My goal was pretty simple – run twelve easy miles and find the highest point in Brooklyn.  Done and done. Starting from home I ran through Prospect Park up Fort Hamilton Parkway to Greenwood cemetery then along the edge of the cemetery to 25th street, I entered the park to climb the highest point in Brooklyn – Battle Hill.

The 25th street entrance to the cemetery.

Greenwood is the massive cemetery in the center of Brooklyn seen by everyone who has ever driven down the Brooklyn Queens Expressway.  It covers 478 acres and is the final resting place of hundred of famous New Yorkers, including the founder of the New York Times, the inventor of Morse Code, and Leonard Bernstein.  Within it is Battle Hill.

It is a gorgeous place, recalling the gilded age past of the City.  Ornate memorials, and beautifully tended gardens – for a cemetery, it’s a very nice place to spend part of gorgeous fall day.  Being a cemetery, running is not allowed, so I had to walk to the top of Battle Hill, (this partially excuses my pathetic time).
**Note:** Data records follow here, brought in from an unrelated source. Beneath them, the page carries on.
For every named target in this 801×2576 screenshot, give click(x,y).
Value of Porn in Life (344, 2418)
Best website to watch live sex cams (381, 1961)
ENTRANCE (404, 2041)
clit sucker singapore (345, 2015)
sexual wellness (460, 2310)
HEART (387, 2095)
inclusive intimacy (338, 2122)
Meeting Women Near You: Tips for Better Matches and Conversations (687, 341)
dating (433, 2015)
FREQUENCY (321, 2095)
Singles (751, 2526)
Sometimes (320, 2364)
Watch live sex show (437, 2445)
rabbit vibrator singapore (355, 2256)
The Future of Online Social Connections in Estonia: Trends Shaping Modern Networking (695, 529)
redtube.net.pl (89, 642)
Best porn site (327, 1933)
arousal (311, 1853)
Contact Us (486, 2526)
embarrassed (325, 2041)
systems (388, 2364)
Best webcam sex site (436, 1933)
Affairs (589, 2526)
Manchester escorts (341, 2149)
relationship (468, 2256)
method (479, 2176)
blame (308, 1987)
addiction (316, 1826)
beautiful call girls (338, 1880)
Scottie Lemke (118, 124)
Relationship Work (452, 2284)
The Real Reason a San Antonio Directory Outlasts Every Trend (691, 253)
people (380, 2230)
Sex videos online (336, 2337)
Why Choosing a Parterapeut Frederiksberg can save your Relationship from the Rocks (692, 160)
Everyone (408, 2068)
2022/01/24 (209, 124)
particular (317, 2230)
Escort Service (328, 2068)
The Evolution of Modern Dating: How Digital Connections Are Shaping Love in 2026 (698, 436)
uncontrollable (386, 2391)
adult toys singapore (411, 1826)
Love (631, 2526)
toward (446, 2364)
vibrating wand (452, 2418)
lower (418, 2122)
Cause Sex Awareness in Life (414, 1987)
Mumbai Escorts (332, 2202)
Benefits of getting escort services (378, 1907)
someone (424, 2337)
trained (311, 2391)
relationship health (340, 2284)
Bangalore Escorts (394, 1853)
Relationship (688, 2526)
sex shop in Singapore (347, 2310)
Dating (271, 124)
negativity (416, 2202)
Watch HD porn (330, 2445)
It is quite the view from up there – you can see the city, the Statue of Liberty and a whole lot of New Jersey.  There’s also a well-done memorial to the battle of Brooklyn, the largest battle of the Revolutionary War, which was fought on the slopes of this hill long before it became a cemetery.

Ok, maybe it isn’t the view from the top of Mont Blanc, but still!

I took some photos, and retraced my route back to the park and grinded out the final five miles at a snails pace.  I wish I had been faster today, but you cannot have it all.  It was a gorgeous day, I climbed the highest the point in Brooklyn, and I got in the miles.  I’m happy with that, the speed will come back with time.

Being a New Yorker, my first thought on getting to Battle Hill was “I wonder how much those condos behind me go for.”